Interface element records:

━━━━━━━━━━

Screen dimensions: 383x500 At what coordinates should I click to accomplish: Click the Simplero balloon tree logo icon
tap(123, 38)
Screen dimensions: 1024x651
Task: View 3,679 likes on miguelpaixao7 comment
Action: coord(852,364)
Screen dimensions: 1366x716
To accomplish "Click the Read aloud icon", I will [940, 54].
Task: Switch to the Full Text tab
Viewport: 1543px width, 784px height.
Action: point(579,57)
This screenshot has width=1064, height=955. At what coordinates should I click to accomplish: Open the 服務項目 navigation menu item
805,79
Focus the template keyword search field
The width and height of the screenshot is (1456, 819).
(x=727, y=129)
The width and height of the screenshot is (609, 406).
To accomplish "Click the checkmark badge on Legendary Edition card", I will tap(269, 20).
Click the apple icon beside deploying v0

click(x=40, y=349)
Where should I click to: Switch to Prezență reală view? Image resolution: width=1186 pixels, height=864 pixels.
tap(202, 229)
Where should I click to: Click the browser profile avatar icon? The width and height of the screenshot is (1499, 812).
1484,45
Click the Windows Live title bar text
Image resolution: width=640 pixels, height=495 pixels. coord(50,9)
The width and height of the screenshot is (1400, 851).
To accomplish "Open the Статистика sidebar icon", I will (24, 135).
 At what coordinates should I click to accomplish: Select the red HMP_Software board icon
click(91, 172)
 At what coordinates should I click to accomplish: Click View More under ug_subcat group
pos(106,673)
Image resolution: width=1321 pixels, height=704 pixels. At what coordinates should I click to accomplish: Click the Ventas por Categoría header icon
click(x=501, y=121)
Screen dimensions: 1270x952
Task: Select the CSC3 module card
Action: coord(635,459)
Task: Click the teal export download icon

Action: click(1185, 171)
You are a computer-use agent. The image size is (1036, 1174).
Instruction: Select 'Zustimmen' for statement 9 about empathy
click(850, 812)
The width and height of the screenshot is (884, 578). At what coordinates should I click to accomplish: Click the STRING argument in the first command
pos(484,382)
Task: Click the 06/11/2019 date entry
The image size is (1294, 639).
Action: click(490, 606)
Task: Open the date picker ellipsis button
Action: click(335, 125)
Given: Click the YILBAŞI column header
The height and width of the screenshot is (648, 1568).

━━━━━━━━━━

— Your objective —
Give the stretch from the line containing "Given: Click the YILBAŞI column header" through the end of the listing as a JSON list of strings, one string per line, leaving out blank lines.

— Reply —
[
  "Given: Click the YILBAŞI column header",
  "The height and width of the screenshot is (648, 1568)."
]